Technical information
- Class: A
- ERP: 210 Watts
- HAAT: 22.6 meters (74 ft)

Links
- Webcast: CJ-104 Webstream
- Website: www.cj104radio.com

= CJSB-FM =

Radio station in Swan River, Manitoba

CJSB-FM is an adult contemporary and country formatted broadcast radio station licensed to and serving Swan River, Manitoba, Canada. CJSB-FM is currently owned and operated by Stillwater Broadcasting Limited. Its sister company, 5777152 Manitoba, operates CJBP-FM in Neepawa.

The station features local news and local information. The studio is located in the heart of downtown Swan River at 515 Main Street.

==History==
On April 21, 2006, Stillwater Broadcasting Limited received CRTC approval to operate a new FM radio station in Swan River, Manitoba on the frequency of 104.5 MHz.

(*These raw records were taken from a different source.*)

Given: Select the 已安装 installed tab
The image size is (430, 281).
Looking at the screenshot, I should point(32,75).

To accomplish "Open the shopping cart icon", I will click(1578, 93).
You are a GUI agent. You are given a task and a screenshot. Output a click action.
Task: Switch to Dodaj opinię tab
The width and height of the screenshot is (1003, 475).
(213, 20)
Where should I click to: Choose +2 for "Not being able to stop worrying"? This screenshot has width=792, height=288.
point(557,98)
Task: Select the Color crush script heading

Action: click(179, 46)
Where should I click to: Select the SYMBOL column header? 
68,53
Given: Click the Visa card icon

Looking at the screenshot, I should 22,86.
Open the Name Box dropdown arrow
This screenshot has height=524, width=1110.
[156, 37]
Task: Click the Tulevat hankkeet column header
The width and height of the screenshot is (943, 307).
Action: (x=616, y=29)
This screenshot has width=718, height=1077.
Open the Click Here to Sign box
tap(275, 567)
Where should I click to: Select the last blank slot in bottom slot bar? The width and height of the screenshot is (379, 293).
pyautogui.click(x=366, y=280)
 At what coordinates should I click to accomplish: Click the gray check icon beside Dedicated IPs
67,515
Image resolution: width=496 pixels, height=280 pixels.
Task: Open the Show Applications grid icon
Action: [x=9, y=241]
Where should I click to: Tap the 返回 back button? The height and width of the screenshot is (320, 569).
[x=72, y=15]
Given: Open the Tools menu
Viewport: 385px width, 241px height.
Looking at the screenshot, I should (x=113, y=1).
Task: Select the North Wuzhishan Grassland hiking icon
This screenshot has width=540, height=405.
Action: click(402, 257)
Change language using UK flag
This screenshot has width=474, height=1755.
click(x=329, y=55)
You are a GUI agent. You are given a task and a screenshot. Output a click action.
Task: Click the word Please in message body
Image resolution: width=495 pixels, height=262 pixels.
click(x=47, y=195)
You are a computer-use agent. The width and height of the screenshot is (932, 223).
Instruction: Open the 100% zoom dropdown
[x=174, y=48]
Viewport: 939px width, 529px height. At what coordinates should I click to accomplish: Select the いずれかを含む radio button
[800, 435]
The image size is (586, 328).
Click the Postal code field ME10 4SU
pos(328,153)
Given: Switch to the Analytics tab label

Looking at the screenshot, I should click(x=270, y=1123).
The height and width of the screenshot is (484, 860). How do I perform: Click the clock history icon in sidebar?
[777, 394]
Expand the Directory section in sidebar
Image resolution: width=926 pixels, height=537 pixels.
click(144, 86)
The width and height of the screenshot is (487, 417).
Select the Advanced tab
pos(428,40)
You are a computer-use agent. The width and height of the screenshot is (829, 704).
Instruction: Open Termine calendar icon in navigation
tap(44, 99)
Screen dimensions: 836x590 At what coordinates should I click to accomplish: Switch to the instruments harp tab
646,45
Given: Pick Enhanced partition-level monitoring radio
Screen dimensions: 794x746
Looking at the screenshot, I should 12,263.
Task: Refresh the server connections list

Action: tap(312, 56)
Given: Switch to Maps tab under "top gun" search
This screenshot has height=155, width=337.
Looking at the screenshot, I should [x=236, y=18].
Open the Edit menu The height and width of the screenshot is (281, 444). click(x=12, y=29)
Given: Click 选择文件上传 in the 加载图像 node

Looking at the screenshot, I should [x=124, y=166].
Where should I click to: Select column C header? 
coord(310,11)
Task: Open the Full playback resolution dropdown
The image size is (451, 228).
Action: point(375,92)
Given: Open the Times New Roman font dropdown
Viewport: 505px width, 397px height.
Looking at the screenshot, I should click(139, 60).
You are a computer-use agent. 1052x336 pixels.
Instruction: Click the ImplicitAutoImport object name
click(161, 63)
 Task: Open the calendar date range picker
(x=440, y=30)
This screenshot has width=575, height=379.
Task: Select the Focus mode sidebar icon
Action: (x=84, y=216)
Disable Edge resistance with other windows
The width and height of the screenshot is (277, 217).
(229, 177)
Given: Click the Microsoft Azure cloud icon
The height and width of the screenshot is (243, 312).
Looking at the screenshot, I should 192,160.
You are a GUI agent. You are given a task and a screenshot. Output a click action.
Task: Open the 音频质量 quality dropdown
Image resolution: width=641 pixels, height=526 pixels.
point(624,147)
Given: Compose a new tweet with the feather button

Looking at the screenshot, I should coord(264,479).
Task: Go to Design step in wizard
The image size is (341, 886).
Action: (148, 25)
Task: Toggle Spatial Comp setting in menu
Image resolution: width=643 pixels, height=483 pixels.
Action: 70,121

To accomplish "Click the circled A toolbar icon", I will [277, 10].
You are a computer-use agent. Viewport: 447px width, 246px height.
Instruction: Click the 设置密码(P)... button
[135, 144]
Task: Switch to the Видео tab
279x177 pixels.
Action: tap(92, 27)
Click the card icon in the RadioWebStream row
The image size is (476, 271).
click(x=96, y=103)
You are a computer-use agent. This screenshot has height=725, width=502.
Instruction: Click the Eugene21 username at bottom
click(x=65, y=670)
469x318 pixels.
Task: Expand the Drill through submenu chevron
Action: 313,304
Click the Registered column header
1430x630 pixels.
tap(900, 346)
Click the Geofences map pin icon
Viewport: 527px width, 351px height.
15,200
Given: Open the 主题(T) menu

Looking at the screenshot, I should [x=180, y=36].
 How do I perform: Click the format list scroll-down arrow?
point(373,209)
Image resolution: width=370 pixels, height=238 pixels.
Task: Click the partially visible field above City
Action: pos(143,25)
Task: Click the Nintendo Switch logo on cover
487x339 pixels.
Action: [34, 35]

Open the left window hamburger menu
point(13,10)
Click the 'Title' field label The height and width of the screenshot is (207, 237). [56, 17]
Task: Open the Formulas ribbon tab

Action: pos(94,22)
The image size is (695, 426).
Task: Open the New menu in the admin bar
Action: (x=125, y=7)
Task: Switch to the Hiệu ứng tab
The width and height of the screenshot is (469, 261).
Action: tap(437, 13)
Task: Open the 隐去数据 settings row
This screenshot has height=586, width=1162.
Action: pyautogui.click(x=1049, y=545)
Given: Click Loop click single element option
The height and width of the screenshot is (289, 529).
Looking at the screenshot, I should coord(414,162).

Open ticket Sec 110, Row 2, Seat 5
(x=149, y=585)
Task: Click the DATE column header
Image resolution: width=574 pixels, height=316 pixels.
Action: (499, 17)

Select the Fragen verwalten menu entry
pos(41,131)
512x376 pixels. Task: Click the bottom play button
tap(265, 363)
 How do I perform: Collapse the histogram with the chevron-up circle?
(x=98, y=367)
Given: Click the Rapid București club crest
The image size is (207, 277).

On August 19, 2010, CJSB-FM applied to add an FM transmitter in Benito, Manitoba on the frequency of 99.1 MHz to rebroadcast the programming of CJSB-FM Swan River. This application to add a new transmitter at Benito received CRTC approval on November 24, 2010.

On July 10, 2025, the station and five others with co-located master control facilities were knocked off the air by a firebombing.

==Trivia==
The callsign CJSB was used on a former AM radio station out of Ottawa, Ontario, known today as CKQB-FM.